If you can’t pass that fundamental threshold of saying, “yes the last election was not stolen,” two, “I will abide by the results of the next election,” then I think that’s all voters and viewers need to know.

And at that point, unless Stephanopoulus got answers of which he personally approved, he’d terminate the interview.

No. Those are valid questions, certainly. However, this voter and viewer—and average American—will decide for himself what he needs to know. He does not need a news personality to filter his knowledge.

The self-important arrogance of Stephanopoulos is a major reason why it’s not possible to take anything the man produces seriously.

School Choice, Public Schools

A letter-writer in The Wall Street Journal‘s Wednesday Letters section is opposed to Educational Savings Accounts that Texas parents could use to send their children to private schools.

School choice in Texas will benefit no one except those who already pay for private school. Moving to public funding of private schools will also tend to resegregate society. Our state-level elected officials are doing the bidding of billionaires in- and out-of-state who have other agendas than excellence in our public schools.

School choice will greatly benefit the children, especially those in families on Texas’ lower economic rungs, by letting them escape from failing public schools. Nor is it an either-or choice; the one leads to improvements in the other. School choice, from that competition, will greatly benefit those children remaining in public schools.

That success, far from increasing segregation, will contribute to decreasing it. The majority of those kids on the lower rung are from minority families. Being increasing their ability to compete academically, they’ll be better able to compete for jobs, and for promotions once employed, as adults. That more even competition is the stuff of desegregation.

The idea that no one but a few billionaires will benefit is just so much irrational hype.

He concluded with:

Let’s put public funding of private schools to a statewide vote.

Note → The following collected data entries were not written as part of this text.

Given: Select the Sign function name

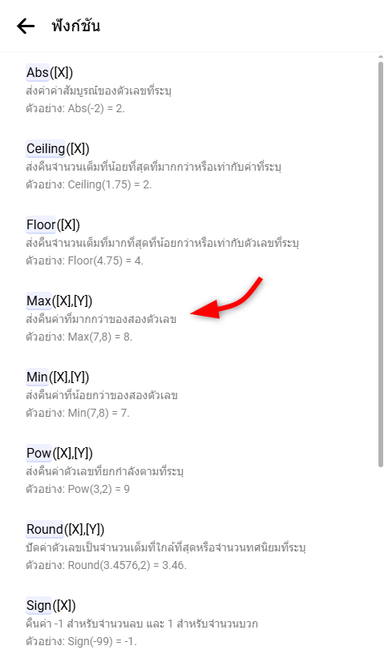Looking at the screenshot, I should pos(38,605).
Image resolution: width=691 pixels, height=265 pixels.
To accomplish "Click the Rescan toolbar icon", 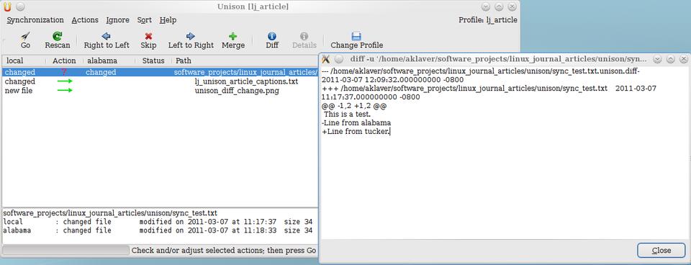I will [58, 36].
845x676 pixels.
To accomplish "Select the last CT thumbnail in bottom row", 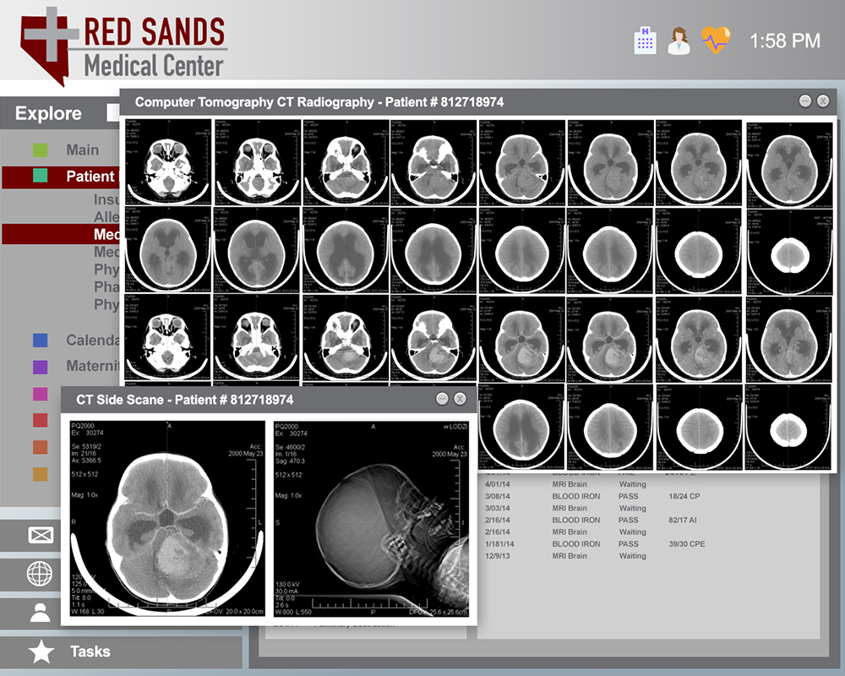I will point(785,427).
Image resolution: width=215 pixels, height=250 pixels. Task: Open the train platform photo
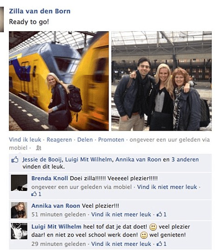tap(59, 81)
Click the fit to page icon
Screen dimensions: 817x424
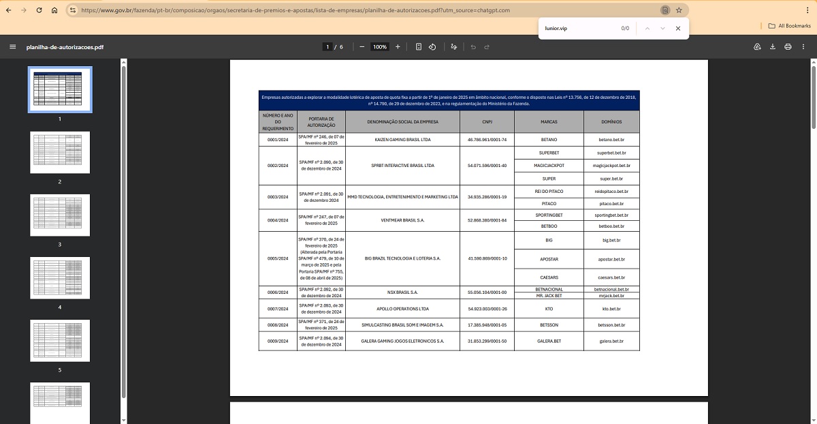[419, 47]
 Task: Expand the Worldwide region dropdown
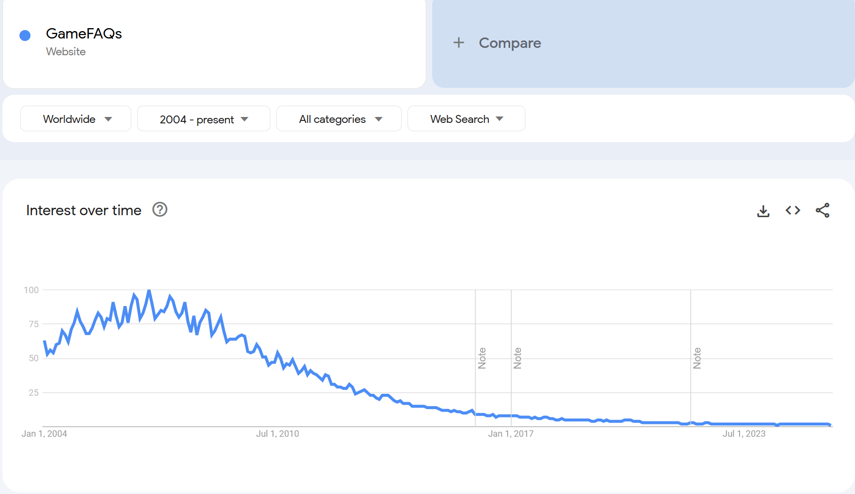(75, 119)
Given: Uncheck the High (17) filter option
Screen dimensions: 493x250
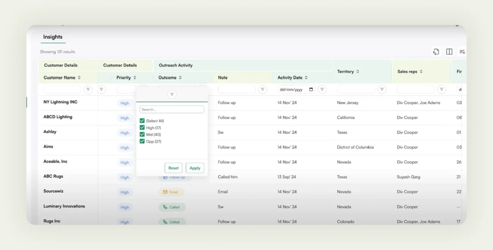Looking at the screenshot, I should click(142, 127).
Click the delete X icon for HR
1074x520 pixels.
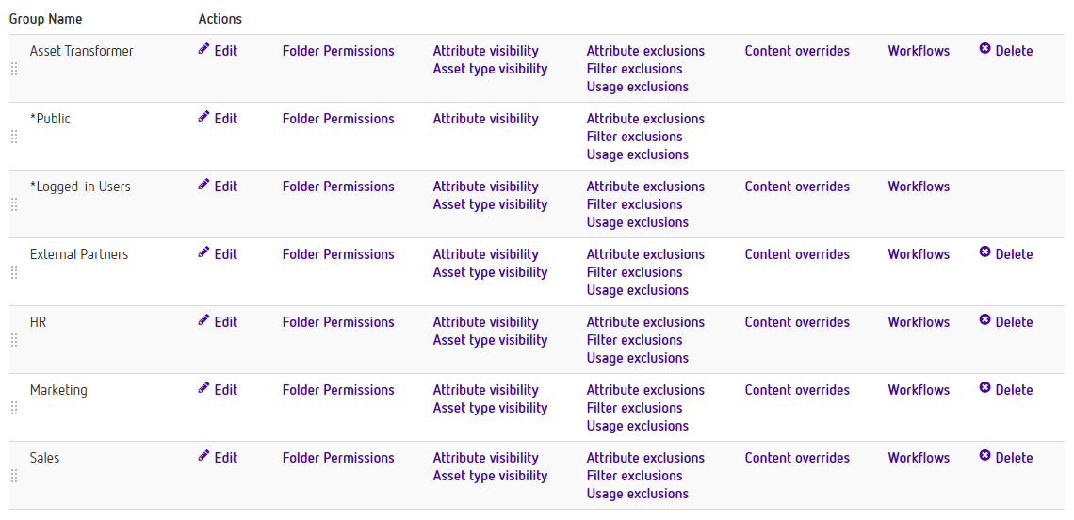click(985, 320)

We just did. In the Republican primaries and the runoffs in some of those primaries, public funding won very widespread support. We will again soon: school choice will be on the ballot again this November. Those State-level elected officials, elected in the primaries and will be elected in the general election, having campaigned on the matter, are much more likely to do the bidding of those who hired and will hire them—their constituents—than were Texas to maintain the status quo with its politicians in November.